*Exercise instructions*. Write out the following lines verbatim, from the line containing "Click the purple Chef shift color indicator" through the line containing "tap(707, 29)", inclusive.

*Information shown*.
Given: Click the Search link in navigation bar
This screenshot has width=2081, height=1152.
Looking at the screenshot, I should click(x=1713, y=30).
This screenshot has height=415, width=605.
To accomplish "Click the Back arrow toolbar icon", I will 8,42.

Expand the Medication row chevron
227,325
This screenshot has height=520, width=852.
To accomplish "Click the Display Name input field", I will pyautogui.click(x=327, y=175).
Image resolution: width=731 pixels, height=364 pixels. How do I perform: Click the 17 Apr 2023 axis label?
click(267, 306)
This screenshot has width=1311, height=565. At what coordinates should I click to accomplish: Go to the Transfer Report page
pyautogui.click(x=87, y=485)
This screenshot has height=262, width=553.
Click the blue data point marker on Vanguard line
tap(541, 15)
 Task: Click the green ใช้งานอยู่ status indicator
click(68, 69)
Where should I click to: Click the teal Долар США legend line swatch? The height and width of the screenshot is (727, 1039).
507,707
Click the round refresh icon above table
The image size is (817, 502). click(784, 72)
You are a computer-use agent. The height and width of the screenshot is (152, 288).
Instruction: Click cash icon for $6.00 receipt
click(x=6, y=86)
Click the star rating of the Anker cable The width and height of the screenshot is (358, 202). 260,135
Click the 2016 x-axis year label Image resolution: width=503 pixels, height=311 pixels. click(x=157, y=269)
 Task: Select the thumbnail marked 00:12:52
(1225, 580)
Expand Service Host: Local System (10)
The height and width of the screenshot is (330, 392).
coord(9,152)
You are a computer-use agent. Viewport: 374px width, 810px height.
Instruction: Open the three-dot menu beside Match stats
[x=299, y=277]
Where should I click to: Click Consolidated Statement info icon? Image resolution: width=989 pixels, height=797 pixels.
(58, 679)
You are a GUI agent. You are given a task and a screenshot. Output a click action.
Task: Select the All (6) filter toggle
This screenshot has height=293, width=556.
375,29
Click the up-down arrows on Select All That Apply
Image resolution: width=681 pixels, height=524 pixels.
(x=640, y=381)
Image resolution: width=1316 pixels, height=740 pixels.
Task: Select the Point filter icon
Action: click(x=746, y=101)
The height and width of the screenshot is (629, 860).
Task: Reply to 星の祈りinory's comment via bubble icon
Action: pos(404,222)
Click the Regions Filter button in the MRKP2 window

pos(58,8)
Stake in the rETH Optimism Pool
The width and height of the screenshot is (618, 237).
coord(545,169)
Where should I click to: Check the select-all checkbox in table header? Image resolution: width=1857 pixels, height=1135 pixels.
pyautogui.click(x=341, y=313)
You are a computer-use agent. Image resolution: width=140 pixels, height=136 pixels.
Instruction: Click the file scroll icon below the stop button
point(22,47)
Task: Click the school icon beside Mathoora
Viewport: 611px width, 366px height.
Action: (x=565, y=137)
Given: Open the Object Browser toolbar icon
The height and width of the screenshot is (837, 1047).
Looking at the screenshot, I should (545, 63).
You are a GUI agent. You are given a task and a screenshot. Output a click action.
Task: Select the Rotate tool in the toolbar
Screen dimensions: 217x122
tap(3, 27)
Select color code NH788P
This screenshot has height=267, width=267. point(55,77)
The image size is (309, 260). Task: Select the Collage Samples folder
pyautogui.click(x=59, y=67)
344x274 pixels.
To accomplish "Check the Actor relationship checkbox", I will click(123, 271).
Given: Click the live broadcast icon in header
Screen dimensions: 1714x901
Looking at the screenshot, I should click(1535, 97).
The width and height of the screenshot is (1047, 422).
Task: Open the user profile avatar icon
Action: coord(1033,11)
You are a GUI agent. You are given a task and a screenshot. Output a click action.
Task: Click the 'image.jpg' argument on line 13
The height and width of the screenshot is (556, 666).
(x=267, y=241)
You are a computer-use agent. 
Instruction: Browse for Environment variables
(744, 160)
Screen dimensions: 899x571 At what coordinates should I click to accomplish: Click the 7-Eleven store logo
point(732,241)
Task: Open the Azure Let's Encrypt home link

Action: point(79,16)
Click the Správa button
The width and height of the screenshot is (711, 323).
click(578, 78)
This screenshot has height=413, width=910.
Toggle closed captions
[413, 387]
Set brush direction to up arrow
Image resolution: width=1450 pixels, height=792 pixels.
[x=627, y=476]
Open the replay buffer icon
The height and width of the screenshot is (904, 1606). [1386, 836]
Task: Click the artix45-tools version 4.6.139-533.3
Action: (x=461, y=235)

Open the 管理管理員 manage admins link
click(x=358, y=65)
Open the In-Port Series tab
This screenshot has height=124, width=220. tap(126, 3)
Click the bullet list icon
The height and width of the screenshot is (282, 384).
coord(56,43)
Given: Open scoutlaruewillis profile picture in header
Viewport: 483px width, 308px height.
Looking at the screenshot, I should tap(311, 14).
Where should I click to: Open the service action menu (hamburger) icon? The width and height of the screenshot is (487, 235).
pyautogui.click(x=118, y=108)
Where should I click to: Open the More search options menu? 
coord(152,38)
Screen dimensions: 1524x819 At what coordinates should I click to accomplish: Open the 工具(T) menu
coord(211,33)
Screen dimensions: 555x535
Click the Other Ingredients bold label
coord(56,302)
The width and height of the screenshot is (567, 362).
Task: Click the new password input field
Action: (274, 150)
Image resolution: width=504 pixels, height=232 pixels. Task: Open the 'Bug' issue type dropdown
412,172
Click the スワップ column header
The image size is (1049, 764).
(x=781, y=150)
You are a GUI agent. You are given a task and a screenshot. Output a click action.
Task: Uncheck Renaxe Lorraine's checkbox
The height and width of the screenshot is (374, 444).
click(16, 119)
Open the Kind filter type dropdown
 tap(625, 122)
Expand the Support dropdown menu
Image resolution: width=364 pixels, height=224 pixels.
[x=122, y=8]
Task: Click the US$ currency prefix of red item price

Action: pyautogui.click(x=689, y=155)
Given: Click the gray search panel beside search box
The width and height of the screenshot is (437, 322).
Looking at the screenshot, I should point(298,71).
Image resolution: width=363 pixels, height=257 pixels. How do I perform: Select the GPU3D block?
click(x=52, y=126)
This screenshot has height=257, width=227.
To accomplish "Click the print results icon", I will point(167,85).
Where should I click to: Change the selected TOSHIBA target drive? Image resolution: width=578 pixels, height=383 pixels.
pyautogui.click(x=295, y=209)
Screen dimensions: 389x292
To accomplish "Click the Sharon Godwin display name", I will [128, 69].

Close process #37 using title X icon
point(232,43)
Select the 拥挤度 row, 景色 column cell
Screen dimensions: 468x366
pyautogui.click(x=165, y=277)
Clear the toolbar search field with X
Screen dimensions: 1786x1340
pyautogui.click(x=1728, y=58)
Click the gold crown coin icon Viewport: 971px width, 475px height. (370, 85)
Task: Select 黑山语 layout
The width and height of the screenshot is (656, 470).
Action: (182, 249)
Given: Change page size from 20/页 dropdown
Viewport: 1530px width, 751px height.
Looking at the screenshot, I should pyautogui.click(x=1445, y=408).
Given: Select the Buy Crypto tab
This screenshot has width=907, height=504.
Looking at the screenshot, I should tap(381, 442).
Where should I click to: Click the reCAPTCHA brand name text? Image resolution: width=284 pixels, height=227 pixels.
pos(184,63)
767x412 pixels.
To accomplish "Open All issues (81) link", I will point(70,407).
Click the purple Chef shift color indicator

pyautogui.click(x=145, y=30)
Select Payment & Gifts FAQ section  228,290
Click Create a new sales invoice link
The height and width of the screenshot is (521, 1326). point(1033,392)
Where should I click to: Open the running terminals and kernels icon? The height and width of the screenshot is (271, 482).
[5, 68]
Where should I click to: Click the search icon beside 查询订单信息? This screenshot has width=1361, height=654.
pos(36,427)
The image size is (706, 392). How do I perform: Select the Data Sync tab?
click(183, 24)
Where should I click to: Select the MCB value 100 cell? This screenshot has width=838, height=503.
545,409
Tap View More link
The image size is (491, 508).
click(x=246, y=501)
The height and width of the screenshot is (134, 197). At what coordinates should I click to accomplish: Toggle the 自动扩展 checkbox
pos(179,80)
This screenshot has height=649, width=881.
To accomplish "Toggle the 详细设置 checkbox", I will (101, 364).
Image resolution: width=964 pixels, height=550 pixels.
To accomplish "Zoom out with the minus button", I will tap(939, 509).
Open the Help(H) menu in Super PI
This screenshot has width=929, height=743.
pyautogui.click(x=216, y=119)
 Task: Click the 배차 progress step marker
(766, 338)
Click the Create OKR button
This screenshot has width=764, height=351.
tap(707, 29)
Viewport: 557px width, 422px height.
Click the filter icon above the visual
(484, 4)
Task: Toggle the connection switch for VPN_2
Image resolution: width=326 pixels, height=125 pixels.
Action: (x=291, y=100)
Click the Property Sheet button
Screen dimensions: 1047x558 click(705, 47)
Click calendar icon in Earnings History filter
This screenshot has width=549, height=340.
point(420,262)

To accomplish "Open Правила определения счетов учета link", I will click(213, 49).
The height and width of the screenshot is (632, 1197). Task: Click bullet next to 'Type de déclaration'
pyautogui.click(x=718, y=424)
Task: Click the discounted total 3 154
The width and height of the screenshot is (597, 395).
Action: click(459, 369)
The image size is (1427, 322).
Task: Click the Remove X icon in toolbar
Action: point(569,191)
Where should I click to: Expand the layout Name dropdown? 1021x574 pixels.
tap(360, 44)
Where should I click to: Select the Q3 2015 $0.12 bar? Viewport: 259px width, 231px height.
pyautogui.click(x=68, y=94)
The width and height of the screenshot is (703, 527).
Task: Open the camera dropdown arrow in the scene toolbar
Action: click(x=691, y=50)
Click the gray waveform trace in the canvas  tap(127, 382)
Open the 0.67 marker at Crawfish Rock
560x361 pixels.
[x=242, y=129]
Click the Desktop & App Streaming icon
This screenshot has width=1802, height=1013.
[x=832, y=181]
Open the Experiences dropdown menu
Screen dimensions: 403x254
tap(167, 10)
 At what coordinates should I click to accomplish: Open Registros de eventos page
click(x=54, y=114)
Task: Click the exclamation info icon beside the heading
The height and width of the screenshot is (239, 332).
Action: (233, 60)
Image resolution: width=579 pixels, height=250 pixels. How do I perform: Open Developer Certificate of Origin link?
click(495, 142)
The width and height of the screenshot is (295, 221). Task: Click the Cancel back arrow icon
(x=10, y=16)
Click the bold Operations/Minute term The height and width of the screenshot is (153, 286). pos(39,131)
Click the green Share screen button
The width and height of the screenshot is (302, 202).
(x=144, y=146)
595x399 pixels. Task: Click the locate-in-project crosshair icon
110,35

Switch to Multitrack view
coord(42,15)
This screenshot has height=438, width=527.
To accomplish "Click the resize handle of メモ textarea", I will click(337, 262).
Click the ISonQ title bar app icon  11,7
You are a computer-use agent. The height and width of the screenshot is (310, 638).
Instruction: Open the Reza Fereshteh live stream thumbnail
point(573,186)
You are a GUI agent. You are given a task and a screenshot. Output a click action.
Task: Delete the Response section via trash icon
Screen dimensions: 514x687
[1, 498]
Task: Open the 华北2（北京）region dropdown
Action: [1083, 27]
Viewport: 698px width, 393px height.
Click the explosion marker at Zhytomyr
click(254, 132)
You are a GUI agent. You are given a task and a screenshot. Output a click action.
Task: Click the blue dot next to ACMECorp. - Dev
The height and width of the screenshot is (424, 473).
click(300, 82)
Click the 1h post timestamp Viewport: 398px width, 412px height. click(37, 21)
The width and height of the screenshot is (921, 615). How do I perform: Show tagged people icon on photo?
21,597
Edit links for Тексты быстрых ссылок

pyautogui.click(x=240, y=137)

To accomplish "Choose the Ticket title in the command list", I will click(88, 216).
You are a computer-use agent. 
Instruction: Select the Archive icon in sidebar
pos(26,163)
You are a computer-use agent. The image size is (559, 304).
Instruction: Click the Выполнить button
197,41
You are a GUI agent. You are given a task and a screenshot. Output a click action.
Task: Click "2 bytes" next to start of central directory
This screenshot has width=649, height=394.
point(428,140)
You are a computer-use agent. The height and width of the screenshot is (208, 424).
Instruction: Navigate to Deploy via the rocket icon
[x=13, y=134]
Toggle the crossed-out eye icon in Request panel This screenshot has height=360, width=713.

*Finished answer*.
Click the purple Chef shift color indicator

pyautogui.click(x=145, y=30)
Select Payment & Gifts FAQ section  228,290
Click Create a new sales invoice link
The height and width of the screenshot is (521, 1326). point(1033,392)
Where should I click to: Open the running terminals and kernels icon? The height and width of the screenshot is (271, 482).
[5, 68]
Where should I click to: Click the search icon beside 查询订单信息? This screenshot has width=1361, height=654.
pos(36,427)
The image size is (706, 392). How do I perform: Select the Data Sync tab?
click(183, 24)
Where should I click to: Select the MCB value 100 cell? This screenshot has width=838, height=503.
545,409
Tap View More link
The image size is (491, 508).
click(x=246, y=501)
The height and width of the screenshot is (134, 197). At what coordinates should I click to accomplish: Toggle the 自动扩展 checkbox
pos(179,80)
This screenshot has height=649, width=881.
To accomplish "Toggle the 详细设置 checkbox", I will (101, 364).
Image resolution: width=964 pixels, height=550 pixels.
To accomplish "Zoom out with the minus button", I will tap(939, 509).
Open the Help(H) menu in Super PI
This screenshot has width=929, height=743.
pyautogui.click(x=216, y=119)
 Task: Click the 배차 progress step marker
(766, 338)
Click the Create OKR button
This screenshot has width=764, height=351.
tap(707, 29)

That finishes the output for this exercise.